CAPE TOWN – South African president Cyril Ramaphosa has extended the South African National Defence Force’s (SANDF) stay in Cape Town until March 2020.
The country’s defence force was set to leave the Cape Flats on Monday, but Ramaphosa announced a six-month extension.
Although the move has received mixed reactions, some have welcomed the decision but some remain unsure of the SANDF’s contribution in fighting crime in the Western Cape.
After the official confirmation by the office of the Presidency that SANDF troops would remain on the Cape Flats, the Western Cape government has called for more involvement in the planning of operations in the next six months of their deployment.
The extension has been tentatively welcomed by Western Cape Premier Alan Winde, who had last week called for the six-month extension.
In a statement to the media, Winde said that if the deployment to be successful and truly make a difference in people’s lives, they need to make some operational changes and we all need to be working together.
“The province, City of Cape Town, national government, the SAPS, SANDF and the entire criminal justice chain have to commit to working together, otherwise we will not achieve stabilisation over the next six months,” Winde said as quoted by the Daily Maverick.

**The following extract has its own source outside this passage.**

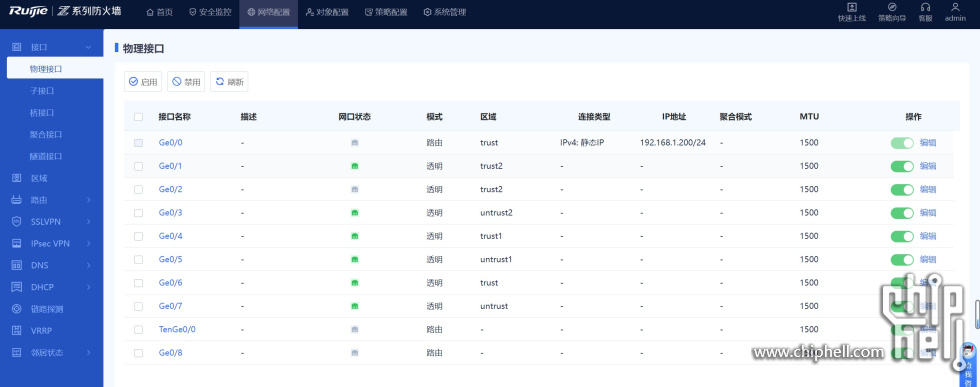
Task: Click the 客服 headset support icon
Action: 925,7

“Premier Winde has undertaken to convene and chair a ‘Safety Cabinet’ of stakeholders to co-ordinate the responses of the provincial government, City of Cape Town and the SAPS, NPA and SANDF, among others.
“Together, they must develop a joint plan of action to be implemented throughout the period of further deployment,” read the statement.
The extension comes after the SANDF was initially deployed to the Cape Flats after an announcement by police minister Bheki Cele in July 2019, at a pre-Budget media briefing in Parliament.
The president announced he had deployed 1,320 SANDF members to the Cape Flats, and that the total expenditure which is expected to be incurred for this deployment is R23,391,351.
While the president on Monday confirmed the extension, he did not provide the costs involved nor if there was any change in the number of troops to be deployed.
At the time of the July announcement, Cele said troops would be deployed to 10 areas of the Cape Flats most affected by crime and gang violence: Delft, Mitchell’s Plain, Philippi, Manenberg, Elsies River, Bishop Lavis, Nyanga, Khayelitsha, Mfuleni and Kraaifontein.